### The problem
Below are some records; reproduce them exactly.

### Recorded data

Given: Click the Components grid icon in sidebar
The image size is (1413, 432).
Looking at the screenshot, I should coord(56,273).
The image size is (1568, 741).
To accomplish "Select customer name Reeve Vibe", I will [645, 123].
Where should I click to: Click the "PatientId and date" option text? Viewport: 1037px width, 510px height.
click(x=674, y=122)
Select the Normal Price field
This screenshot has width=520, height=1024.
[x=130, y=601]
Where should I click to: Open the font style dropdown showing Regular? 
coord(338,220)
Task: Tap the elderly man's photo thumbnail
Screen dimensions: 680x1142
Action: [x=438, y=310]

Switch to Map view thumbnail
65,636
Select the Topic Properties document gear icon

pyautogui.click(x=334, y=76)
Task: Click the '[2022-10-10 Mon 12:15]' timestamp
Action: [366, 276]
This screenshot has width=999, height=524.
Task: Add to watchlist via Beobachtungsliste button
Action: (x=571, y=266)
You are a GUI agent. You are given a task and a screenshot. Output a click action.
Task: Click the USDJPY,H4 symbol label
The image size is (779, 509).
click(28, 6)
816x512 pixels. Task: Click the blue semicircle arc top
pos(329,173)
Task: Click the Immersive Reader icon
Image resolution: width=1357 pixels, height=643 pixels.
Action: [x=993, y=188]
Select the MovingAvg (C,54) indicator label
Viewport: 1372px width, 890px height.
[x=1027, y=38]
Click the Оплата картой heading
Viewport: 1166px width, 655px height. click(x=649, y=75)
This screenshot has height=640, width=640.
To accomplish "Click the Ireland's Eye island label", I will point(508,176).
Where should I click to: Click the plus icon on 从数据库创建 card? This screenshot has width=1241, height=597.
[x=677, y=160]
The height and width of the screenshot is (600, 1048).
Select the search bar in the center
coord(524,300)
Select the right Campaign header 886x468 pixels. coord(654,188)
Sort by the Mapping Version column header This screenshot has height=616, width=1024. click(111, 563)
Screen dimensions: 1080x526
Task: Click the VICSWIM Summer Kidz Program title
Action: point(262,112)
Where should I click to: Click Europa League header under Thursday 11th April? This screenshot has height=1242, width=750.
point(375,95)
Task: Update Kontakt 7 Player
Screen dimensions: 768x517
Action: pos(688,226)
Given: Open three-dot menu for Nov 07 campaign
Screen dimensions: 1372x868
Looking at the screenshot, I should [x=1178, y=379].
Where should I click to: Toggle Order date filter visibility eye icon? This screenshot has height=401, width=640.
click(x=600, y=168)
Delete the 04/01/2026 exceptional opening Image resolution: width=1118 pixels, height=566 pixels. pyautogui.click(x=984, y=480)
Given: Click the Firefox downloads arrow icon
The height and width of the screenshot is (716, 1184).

### Answer space
Given: Click the Components grid icon in sidebar
The image size is (1413, 432).
Looking at the screenshot, I should coord(56,273).
The image size is (1568, 741).
To accomplish "Select customer name Reeve Vibe", I will [645, 123].
Where should I click to: Click the "PatientId and date" option text? Viewport: 1037px width, 510px height.
click(x=674, y=122)
Select the Normal Price field
This screenshot has width=520, height=1024.
[x=130, y=601]
Where should I click to: Open the font style dropdown showing Regular? 
coord(338,220)
Task: Tap the elderly man's photo thumbnail
Screen dimensions: 680x1142
Action: [x=438, y=310]

Switch to Map view thumbnail
65,636
Select the Topic Properties document gear icon

pyautogui.click(x=334, y=76)
Task: Click the '[2022-10-10 Mon 12:15]' timestamp
Action: [366, 276]
This screenshot has width=999, height=524.
Task: Add to watchlist via Beobachtungsliste button
Action: (x=571, y=266)
You are a GUI agent. You are given a task and a screenshot. Output a click action.
Task: Click the USDJPY,H4 symbol label
The image size is (779, 509).
click(28, 6)
816x512 pixels. Task: Click the blue semicircle arc top
pos(329,173)
Task: Click the Immersive Reader icon
Image resolution: width=1357 pixels, height=643 pixels.
Action: [x=993, y=188]
Select the MovingAvg (C,54) indicator label
Viewport: 1372px width, 890px height.
[x=1027, y=38]
Click the Оплата картой heading
Viewport: 1166px width, 655px height. click(x=649, y=75)
This screenshot has height=640, width=640.
To accomplish "Click the Ireland's Eye island label", I will point(508,176).
Where should I click to: Click the plus icon on 从数据库创建 card? This screenshot has width=1241, height=597.
[x=677, y=160]
The height and width of the screenshot is (600, 1048).
Select the search bar in the center
coord(524,300)
Select the right Campaign header 886x468 pixels. coord(654,188)
Sort by the Mapping Version column header This screenshot has height=616, width=1024. click(111, 563)
Screen dimensions: 1080x526
Task: Click the VICSWIM Summer Kidz Program title
Action: point(262,112)
Where should I click to: Click Europa League header under Thursday 11th April? This screenshot has height=1242, width=750.
point(375,95)
Task: Update Kontakt 7 Player
Screen dimensions: 768x517
Action: pos(688,226)
Given: Open three-dot menu for Nov 07 campaign
Screen dimensions: 1372x868
Looking at the screenshot, I should [x=1178, y=379].
Where should I click to: Toggle Order date filter visibility eye icon? This screenshot has height=401, width=640.
click(x=600, y=168)
Delete the 04/01/2026 exceptional opening Image resolution: width=1118 pixels, height=566 pixels. pyautogui.click(x=984, y=480)
Given: Click the Firefox downloads arrow icon
The height and width of the screenshot is (716, 1184).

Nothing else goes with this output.